> _Your goal_: Copy, exactly and without additions, every line in the records below from the one holding "Task: Expand the Engage category" through the one holding "Task: Zoom out", both ends included.

> _Data for this exercise_:
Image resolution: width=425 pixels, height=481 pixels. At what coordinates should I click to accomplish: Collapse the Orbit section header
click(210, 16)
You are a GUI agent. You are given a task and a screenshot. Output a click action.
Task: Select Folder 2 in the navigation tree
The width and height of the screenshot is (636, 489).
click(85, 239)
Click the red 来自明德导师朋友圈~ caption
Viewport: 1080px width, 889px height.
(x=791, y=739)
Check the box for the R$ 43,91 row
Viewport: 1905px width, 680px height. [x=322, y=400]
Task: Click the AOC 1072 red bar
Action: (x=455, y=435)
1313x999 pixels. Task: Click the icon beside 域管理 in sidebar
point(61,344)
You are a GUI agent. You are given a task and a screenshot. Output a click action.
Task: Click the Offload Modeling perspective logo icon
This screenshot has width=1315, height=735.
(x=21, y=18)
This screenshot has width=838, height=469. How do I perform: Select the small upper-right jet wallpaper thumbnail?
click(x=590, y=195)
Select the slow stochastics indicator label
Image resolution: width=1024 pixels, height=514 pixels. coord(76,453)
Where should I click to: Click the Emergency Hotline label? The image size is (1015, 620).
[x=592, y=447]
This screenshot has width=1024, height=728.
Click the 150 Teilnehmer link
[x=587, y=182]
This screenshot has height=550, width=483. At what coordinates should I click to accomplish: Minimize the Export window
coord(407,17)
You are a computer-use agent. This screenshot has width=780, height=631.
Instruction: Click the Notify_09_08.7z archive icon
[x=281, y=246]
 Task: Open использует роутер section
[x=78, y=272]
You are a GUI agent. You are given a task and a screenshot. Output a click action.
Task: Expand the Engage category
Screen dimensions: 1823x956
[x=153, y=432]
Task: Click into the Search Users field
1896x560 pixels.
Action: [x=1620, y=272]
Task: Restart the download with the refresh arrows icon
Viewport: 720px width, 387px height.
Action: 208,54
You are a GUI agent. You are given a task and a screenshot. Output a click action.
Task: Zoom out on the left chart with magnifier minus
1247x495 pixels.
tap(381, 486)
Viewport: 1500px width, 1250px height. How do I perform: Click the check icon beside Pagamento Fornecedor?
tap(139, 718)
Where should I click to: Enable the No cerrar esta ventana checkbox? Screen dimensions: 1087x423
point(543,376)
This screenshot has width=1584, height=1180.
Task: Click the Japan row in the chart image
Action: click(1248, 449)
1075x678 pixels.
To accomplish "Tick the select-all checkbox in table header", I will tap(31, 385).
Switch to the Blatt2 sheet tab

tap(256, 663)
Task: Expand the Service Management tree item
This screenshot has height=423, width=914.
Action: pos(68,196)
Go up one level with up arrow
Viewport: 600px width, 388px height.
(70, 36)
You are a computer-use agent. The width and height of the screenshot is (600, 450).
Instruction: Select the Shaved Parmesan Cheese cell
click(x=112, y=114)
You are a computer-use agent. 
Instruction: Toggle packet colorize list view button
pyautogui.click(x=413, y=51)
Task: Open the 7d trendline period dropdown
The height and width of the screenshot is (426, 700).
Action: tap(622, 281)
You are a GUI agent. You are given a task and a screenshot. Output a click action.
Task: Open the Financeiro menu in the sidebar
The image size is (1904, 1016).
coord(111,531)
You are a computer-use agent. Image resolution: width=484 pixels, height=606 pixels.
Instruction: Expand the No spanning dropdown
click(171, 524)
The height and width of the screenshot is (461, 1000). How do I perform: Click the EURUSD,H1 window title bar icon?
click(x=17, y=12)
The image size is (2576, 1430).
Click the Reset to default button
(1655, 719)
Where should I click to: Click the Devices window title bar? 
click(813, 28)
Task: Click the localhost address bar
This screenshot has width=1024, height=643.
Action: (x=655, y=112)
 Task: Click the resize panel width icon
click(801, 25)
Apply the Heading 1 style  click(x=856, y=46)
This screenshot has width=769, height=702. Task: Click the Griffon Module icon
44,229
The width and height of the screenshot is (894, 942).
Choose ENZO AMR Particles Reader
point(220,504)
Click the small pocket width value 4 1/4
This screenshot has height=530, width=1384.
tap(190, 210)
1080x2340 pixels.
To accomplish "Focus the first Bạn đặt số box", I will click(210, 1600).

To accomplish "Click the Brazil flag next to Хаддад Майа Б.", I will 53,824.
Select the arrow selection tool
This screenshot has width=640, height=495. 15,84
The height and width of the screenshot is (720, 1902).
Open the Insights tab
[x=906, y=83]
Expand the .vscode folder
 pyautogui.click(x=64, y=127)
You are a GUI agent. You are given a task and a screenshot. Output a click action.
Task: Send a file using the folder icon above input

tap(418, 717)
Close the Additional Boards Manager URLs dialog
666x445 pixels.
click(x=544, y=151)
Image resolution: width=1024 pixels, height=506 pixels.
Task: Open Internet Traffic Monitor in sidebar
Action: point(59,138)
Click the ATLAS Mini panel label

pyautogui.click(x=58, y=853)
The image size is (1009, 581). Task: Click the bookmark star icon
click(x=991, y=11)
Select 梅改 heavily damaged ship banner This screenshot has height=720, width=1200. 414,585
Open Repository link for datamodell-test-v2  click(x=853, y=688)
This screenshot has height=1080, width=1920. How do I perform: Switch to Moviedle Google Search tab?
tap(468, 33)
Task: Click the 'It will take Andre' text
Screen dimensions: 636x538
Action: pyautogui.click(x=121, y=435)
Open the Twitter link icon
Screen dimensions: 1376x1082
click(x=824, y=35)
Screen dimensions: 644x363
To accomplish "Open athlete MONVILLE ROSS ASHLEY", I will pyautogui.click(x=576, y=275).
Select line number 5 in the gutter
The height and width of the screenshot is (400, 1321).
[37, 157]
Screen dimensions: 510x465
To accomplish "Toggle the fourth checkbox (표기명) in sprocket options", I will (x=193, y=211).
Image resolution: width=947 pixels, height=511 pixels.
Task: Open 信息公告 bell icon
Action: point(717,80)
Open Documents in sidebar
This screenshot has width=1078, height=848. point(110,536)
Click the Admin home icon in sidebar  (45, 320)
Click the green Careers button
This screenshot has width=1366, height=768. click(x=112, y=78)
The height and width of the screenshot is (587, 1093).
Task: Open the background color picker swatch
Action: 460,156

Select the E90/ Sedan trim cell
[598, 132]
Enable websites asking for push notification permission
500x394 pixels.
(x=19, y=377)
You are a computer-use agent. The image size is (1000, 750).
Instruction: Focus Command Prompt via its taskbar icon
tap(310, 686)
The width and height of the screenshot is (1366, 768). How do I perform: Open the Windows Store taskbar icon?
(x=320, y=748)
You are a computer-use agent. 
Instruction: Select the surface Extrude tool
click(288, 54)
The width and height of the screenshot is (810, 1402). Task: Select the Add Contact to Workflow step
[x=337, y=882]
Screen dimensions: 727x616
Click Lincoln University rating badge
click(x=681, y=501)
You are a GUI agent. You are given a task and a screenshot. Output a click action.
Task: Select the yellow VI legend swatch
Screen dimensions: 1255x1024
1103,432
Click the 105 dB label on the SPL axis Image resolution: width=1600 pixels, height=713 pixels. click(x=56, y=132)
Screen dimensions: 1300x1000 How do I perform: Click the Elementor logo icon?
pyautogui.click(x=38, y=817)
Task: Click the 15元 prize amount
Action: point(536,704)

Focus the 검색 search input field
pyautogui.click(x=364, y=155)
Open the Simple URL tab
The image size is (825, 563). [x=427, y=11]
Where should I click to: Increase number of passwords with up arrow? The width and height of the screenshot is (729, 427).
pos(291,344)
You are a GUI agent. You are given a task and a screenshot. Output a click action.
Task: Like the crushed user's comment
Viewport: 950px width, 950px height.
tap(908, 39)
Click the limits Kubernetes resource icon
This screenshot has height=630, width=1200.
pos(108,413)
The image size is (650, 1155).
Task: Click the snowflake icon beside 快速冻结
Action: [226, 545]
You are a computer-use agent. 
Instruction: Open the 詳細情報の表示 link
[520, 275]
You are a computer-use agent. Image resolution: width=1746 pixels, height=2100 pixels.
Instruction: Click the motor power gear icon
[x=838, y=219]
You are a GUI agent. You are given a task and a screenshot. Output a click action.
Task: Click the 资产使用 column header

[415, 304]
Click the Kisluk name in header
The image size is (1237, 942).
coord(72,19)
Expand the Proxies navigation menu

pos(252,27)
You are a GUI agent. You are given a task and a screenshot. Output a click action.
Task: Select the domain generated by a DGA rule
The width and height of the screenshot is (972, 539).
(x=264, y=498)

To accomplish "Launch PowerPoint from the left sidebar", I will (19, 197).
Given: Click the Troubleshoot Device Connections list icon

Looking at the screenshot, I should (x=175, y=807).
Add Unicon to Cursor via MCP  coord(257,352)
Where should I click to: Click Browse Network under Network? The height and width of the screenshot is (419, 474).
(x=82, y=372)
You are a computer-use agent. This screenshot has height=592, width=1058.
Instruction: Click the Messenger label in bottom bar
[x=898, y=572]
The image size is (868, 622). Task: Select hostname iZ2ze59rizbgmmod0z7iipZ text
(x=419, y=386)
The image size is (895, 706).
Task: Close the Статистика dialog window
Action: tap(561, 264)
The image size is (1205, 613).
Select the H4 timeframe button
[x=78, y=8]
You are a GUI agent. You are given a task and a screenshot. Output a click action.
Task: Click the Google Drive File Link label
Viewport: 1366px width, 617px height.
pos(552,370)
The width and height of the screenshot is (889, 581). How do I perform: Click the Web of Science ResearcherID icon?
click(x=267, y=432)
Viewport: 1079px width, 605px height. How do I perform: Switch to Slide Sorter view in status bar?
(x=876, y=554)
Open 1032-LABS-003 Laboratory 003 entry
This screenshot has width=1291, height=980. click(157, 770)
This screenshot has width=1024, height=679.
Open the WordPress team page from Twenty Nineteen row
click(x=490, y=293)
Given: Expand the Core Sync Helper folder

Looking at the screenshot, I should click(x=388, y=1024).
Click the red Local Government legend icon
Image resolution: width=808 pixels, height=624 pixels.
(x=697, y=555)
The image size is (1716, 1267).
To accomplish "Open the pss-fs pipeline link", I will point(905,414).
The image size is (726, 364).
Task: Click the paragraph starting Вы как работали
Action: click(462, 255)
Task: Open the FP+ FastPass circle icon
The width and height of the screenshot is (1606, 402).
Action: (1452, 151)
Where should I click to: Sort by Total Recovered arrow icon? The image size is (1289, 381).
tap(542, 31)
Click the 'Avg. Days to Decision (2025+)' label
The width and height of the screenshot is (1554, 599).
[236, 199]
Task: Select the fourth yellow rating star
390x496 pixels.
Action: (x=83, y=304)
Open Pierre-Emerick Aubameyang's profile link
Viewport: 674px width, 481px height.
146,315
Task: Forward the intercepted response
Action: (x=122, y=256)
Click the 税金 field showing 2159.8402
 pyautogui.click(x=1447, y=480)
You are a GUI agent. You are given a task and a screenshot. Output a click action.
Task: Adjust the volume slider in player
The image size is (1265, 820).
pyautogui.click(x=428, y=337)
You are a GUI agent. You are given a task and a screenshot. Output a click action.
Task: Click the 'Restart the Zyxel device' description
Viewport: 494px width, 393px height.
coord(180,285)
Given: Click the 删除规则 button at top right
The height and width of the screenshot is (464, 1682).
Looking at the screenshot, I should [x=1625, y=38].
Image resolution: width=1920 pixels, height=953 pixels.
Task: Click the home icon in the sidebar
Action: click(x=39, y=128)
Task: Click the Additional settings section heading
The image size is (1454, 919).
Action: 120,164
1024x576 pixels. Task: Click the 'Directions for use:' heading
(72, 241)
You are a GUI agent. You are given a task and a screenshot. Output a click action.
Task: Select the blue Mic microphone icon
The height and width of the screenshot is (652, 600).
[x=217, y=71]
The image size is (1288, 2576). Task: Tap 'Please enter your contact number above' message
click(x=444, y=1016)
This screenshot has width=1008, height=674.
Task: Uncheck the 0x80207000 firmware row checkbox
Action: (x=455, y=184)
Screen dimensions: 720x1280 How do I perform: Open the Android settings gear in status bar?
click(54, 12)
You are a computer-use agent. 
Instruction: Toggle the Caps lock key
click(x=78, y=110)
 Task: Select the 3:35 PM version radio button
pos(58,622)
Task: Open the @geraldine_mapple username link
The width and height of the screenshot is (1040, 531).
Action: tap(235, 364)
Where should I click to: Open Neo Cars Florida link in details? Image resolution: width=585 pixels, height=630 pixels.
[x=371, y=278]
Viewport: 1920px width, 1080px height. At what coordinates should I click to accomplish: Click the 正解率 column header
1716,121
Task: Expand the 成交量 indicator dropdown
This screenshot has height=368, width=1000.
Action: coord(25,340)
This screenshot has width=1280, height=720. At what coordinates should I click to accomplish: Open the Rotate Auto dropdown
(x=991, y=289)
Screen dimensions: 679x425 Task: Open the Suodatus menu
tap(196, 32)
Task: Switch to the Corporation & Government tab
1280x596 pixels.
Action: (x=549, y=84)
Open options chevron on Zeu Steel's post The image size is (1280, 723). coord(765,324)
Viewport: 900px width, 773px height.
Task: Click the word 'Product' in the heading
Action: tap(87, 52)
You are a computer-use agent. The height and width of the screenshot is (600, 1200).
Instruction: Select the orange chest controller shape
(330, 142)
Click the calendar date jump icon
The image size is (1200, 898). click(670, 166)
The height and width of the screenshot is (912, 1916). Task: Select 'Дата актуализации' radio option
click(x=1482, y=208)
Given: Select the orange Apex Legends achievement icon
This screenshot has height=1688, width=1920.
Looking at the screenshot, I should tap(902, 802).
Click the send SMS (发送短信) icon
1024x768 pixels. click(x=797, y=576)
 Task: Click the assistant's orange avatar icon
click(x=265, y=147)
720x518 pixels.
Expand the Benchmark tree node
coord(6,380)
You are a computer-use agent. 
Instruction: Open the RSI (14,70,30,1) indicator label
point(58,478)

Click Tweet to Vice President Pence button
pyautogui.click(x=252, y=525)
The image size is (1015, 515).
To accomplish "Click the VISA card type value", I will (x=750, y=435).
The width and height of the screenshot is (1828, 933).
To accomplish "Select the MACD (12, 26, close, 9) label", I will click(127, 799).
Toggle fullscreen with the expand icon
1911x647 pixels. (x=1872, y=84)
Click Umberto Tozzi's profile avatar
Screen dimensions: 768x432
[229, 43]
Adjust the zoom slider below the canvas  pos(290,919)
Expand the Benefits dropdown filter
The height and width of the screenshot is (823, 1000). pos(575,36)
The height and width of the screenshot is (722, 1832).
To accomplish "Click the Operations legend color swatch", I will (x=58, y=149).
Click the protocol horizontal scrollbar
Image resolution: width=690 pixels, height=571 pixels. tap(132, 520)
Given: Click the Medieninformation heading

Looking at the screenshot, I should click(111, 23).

> _Task result_:
Task: Expand the Engage category
Screen dimensions: 1823x956
[x=153, y=432]
Task: Click into the Search Users field
1896x560 pixels.
Action: [x=1620, y=272]
Task: Restart the download with the refresh arrows icon
Viewport: 720px width, 387px height.
Action: 208,54
You are a GUI agent. You are given a task and a screenshot. Output a click action.
Task: Zoom out on the left chart with magnifier minus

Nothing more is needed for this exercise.